PSARC Questions Version 1.22
Approved Oct. 2008 (PSARC/2008/625)

The 20 questions outline serves several purposes. One is to present to
the ARC in a uniform manner pertinent information about any case. Many
of the answers to these questions can be direct and specific references
to other case materials (although care must be taken to keep the
references current). A second purpose is to allow an ARC member to get
a concise overview of the case in an efficient manner. Another purpose
is that the 20 questions should provoke thought and questions for
project teams unfamiliar with the ARC process, by asking questions
about aspects of the project that need be considered. Lastly, the 20
questions serves as a vehicle between the case owner and the project
team as an indicator of preparedness. The 20 questions, as do other ARC
materials, remain as documentation of the case plan of record.
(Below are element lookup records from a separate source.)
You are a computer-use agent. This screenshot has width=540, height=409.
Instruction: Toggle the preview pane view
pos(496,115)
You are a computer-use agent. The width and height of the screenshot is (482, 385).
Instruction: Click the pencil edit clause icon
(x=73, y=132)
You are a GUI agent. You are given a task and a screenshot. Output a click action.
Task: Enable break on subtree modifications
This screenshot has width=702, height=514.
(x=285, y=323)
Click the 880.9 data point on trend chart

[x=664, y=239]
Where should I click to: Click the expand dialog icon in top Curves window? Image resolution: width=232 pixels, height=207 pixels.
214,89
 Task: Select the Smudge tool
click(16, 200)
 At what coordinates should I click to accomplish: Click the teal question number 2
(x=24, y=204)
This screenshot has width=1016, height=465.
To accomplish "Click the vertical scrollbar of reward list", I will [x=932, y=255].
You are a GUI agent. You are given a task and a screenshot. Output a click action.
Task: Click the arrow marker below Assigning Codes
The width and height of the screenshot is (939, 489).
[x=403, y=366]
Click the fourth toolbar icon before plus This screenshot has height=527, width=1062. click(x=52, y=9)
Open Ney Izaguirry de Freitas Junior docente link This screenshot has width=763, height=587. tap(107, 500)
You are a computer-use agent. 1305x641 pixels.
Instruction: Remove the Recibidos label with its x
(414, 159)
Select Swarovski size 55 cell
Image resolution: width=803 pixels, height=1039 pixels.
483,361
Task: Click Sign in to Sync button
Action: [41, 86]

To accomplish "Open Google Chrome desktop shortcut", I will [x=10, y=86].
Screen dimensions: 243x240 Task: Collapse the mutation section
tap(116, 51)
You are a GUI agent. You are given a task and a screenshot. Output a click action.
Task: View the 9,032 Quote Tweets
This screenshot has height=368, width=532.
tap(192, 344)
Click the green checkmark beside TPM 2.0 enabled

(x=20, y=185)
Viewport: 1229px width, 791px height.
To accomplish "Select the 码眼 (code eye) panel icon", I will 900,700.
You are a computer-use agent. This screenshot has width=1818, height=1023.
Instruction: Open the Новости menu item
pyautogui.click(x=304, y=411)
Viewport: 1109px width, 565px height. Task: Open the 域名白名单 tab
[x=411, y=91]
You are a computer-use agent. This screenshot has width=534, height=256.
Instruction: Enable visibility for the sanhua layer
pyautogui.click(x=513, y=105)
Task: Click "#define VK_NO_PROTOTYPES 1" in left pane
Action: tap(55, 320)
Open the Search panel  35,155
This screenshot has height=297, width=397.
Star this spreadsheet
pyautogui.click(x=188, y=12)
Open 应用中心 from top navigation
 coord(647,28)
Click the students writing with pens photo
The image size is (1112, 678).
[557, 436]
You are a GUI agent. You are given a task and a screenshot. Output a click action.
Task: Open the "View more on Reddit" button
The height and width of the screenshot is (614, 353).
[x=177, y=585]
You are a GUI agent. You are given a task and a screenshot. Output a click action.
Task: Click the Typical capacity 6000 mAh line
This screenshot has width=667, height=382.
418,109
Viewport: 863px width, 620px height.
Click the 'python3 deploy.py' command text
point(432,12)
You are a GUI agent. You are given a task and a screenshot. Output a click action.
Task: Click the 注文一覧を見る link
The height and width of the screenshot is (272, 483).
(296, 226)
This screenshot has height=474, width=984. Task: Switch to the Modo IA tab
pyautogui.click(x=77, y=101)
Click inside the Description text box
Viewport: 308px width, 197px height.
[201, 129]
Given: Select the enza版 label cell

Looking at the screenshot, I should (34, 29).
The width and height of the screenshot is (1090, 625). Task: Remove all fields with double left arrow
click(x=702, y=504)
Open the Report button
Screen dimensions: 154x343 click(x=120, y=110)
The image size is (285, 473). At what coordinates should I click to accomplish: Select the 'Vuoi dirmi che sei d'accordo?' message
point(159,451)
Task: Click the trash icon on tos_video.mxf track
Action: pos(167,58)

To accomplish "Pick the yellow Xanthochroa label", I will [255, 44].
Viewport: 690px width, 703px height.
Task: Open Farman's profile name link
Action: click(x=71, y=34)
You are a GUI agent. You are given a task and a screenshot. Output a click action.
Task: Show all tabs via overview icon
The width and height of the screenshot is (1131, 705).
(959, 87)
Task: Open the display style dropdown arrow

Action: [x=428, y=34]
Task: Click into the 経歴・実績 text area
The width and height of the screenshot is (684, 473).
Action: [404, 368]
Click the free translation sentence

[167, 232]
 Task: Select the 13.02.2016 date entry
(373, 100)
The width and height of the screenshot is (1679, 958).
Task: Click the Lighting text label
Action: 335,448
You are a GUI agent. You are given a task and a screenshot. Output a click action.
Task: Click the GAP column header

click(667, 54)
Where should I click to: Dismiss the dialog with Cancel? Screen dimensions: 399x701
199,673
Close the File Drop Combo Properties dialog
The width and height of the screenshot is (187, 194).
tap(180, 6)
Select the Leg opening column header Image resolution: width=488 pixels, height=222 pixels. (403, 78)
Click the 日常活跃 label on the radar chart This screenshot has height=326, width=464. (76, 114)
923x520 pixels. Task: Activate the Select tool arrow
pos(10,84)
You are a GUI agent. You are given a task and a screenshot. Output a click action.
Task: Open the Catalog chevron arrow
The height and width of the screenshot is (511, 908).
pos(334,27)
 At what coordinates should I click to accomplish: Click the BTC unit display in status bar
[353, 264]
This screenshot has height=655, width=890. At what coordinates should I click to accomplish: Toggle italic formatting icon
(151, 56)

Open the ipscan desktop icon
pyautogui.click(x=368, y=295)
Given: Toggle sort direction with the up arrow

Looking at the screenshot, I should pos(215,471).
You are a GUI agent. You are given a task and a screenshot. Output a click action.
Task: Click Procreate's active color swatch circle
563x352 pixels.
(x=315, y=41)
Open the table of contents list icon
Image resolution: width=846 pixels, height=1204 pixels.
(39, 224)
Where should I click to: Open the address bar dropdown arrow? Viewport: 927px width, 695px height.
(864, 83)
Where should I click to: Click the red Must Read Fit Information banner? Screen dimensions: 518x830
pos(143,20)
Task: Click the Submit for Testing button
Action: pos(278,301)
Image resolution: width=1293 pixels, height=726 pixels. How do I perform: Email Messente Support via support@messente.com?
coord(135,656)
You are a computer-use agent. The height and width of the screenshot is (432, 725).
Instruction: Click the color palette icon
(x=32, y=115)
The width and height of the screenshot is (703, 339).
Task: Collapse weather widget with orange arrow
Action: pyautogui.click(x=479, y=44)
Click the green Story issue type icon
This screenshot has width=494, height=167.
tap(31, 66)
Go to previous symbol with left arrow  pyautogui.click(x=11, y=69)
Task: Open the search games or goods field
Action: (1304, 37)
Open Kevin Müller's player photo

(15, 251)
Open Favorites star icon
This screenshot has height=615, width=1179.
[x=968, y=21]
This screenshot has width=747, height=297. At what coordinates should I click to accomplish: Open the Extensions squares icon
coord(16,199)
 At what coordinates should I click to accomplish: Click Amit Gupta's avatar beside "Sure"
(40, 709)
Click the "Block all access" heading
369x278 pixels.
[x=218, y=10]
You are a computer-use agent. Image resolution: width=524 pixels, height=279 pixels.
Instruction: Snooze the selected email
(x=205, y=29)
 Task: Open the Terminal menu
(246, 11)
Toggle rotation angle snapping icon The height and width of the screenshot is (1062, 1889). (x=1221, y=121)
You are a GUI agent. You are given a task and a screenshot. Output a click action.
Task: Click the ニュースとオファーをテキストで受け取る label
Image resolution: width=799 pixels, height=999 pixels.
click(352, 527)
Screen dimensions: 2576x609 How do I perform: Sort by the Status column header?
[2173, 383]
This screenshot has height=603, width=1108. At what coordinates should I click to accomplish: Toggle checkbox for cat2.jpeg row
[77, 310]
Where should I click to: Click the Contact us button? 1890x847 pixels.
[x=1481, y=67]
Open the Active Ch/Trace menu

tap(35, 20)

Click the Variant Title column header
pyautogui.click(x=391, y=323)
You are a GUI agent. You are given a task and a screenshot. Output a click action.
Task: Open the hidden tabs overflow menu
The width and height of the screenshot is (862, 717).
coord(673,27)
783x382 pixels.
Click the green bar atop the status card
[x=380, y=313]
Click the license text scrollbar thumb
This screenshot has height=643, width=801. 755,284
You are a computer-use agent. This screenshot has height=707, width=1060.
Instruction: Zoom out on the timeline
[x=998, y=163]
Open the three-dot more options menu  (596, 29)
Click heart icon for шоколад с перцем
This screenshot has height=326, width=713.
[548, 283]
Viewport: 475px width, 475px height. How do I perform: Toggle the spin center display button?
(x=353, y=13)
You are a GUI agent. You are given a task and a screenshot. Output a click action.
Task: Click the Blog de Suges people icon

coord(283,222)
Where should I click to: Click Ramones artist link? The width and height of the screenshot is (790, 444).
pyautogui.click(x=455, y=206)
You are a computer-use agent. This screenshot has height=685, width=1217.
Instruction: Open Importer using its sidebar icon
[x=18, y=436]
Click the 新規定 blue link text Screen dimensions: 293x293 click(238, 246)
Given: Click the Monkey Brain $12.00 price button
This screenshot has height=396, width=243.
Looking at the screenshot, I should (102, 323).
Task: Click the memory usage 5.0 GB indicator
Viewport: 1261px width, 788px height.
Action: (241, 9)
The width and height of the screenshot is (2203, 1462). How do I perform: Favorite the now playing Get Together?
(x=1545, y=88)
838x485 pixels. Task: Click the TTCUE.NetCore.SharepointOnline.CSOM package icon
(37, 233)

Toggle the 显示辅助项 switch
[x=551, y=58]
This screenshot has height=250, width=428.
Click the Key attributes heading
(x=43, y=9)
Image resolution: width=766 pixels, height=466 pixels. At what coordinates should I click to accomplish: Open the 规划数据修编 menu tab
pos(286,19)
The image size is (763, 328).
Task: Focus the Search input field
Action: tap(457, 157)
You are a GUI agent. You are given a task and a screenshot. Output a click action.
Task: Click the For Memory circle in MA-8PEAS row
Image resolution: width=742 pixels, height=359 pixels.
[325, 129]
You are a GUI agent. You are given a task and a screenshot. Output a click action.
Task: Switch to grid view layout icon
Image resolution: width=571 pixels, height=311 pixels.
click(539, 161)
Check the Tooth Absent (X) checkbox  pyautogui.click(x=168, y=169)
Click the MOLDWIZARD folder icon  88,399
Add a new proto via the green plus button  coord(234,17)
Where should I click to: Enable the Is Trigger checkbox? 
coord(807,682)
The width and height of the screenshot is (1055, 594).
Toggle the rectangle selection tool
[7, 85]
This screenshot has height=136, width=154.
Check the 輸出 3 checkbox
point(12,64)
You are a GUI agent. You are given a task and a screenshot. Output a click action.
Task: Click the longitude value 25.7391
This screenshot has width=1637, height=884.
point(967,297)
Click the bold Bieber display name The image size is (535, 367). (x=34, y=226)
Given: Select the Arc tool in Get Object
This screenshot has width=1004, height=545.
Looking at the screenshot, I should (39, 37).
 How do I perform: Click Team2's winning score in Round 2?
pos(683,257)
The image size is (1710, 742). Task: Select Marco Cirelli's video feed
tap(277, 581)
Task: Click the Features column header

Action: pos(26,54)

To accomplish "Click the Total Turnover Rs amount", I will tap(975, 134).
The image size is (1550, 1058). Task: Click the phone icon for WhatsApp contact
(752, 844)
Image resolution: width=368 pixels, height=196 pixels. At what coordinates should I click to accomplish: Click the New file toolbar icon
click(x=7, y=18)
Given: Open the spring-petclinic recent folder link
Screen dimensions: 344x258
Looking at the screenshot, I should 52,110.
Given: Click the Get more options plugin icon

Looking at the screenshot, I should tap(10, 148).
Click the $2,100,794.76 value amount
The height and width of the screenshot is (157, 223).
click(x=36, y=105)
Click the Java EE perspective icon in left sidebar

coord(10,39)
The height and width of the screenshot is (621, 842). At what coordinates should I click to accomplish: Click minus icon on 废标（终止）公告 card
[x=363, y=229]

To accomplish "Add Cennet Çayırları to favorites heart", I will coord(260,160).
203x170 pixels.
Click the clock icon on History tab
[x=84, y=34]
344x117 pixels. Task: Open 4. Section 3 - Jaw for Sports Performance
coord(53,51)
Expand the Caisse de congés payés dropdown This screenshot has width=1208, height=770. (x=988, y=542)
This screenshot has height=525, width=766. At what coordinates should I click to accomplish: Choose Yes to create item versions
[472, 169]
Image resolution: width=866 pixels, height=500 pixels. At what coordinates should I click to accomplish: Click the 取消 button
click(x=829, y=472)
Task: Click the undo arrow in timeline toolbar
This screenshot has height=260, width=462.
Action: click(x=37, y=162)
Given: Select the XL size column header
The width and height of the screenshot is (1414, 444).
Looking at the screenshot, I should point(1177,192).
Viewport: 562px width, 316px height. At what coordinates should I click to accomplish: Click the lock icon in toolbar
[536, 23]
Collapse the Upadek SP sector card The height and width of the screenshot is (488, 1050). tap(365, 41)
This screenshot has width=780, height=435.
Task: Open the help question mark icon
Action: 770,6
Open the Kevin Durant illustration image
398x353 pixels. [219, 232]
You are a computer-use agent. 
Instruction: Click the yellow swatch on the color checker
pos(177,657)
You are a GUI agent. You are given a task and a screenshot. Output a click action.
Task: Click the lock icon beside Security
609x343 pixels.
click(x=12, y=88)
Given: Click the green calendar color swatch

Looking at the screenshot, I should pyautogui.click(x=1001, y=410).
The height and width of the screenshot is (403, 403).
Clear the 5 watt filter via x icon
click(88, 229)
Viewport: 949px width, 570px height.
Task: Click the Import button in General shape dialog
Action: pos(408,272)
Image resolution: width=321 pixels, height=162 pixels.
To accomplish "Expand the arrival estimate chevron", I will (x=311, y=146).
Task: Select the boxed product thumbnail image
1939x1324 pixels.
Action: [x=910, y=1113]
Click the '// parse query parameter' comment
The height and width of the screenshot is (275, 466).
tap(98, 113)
1.  What is the proposal being presented for review?

    * Give an overview of the project and its phase(s).

      This case introduces architecture that lays the groundwork for
      the use of datalink management facilities from exclusive stack
      non-global zones.  This architeture was devised for the purpose
      of IP tunnel link management in PSARC 2009/373, but is designed
      to be generally extensible for other classes of datalinks.

    * Describe the exposure (OpenSolaris), scope and type of review desired
      (overview, full case, etc.)

      This is a full case with open exposure.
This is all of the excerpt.